An examination of the disadvantages that women—particularly young mothers—face in today's workplace sets the stage for the debate. Claudia Goldin presents evidence that female college graduates are rarely able to balance motherhood with career track employment, and Jane Waldfogel demonstrates that having children results in substantially lower wages for women. The long hours demanded by managerial and other high powered professions further penalize women who in many cases still bear primary responsibility for their homes and children. Do parental leave policies improve the situation for women? Gender and Family Issues in the Workplace offers a variety of perspectives on this important question. Some propose that mandated leave improves women's wages by allowing them to preserve their job tenure. Other economists express concern that federal leave policies prevent firms and their workers from acting on their own particular needs and constraints, while others argue that because such policies improve the well-being of children they are necessary to society as a whole.
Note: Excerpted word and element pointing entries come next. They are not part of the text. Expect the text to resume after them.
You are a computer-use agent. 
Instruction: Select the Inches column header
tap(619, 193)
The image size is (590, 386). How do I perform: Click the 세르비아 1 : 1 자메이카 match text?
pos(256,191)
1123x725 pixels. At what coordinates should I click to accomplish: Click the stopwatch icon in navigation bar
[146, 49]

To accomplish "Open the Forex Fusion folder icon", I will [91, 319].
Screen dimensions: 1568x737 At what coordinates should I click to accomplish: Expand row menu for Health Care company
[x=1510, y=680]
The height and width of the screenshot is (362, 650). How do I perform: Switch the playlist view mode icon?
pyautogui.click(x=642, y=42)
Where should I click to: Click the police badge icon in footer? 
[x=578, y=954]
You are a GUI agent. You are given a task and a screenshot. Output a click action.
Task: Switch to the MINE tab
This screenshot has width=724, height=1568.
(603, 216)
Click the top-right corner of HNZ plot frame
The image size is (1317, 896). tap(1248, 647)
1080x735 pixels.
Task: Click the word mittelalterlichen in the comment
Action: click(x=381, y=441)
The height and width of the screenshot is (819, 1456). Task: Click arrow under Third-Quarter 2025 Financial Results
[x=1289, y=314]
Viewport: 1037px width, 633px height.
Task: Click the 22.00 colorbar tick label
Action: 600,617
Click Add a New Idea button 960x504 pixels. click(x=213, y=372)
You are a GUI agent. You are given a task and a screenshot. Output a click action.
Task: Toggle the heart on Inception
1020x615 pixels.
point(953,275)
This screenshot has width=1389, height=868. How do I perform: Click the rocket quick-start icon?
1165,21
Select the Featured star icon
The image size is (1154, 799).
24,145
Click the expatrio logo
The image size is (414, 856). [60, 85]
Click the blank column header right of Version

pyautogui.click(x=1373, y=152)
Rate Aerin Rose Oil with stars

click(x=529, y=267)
Olivia Mitchell finds that although the availability of unpaid parental leave has sharply increased, only a tiny percentage of workers have access to paid leave or child care assistance. Others caution that the current design of family-friendly policies may promote gender inequality by reinforcing the traditional division of labor within families.

 

Parental leave policy is a complex issue embedded in a tangle of economic and social institutions. Gender and Family Issues in the Workplace offers an innovative and up-to-date investigation into women's chances for success and equality in the modern economy.

 

FRANCINE D. BLAU is Frances Perkins Professor of Industrial and Labor Relations at Cornell University and research associate of the National Bureau of Economic Research in Cambridge, Massachusetts. At Cornell University, she is also research director of the School of Industrial and Labor Relations, director of the Institute for Labor Market Policy, faculty associate of the Cornell Employment and Family Careers Institute, and affiliate of the Women's Studies Program.

 

RONALD G. EHRENBERG is Irving M. Ives Professor of Industrial and Labor Relations and Economics and director of the Cornell Higher Education Research Institute. He is also research associate at the National Bureau of Economic Research and is president-elect of the Society of Labor Economists.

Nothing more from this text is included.